[Dados fornecidos]:

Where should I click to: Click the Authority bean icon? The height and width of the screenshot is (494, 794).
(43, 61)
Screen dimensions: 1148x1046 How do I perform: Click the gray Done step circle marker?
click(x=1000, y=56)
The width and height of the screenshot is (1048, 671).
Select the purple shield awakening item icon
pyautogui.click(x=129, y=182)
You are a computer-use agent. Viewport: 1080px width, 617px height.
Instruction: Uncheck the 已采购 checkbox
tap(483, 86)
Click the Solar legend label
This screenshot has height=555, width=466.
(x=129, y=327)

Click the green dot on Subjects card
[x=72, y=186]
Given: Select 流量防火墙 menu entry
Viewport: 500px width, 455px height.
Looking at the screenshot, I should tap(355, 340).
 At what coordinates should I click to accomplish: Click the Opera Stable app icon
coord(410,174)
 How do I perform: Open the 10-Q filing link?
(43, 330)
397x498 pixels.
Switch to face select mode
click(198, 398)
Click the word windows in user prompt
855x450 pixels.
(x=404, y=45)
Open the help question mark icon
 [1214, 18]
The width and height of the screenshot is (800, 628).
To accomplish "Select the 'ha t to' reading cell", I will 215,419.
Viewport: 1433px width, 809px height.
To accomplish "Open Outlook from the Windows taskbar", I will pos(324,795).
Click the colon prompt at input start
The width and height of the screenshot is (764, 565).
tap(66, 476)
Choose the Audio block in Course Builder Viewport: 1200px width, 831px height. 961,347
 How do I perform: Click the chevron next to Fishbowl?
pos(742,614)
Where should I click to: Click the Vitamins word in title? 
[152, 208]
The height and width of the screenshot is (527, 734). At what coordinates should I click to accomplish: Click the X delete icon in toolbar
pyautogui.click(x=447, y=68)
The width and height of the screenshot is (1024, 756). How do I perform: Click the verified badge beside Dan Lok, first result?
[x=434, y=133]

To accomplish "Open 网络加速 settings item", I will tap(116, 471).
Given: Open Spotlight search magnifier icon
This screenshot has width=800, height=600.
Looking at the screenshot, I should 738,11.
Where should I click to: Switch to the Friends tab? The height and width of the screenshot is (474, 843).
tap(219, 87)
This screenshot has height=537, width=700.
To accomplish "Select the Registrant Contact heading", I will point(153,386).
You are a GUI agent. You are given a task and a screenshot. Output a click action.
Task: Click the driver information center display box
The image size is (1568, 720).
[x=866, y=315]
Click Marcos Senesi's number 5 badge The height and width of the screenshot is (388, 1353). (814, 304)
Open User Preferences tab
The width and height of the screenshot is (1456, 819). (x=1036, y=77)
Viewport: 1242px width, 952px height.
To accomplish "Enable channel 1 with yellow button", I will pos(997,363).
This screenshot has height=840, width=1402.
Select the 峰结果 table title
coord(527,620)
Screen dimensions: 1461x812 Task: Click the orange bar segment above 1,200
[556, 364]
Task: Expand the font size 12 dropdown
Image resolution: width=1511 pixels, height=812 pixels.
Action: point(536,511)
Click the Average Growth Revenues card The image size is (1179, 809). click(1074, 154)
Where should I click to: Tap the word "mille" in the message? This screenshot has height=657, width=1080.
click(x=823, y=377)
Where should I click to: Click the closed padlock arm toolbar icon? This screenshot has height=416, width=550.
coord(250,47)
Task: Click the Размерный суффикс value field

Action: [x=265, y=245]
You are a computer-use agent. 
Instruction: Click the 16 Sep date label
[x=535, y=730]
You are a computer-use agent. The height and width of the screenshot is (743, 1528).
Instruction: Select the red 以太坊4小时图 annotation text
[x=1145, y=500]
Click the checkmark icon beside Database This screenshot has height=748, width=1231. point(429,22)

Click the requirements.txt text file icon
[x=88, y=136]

[O que se pede]: Modifique o trecho que vai do início dos registros até a linha que contém "pyautogui.click(x=129, y=182)", inclusive, trocando "purple" por "green" e mantendo todo o resto igual. Reproduza apenas essas linhas.

[Resposta abaixo]:
Where should I click to: Click the Authority bean icon? The height and width of the screenshot is (494, 794).
(43, 61)
Screen dimensions: 1148x1046 How do I perform: Click the gray Done step circle marker?
click(x=1000, y=56)
The width and height of the screenshot is (1048, 671).
Select the green shield awakening item icon
pyautogui.click(x=129, y=182)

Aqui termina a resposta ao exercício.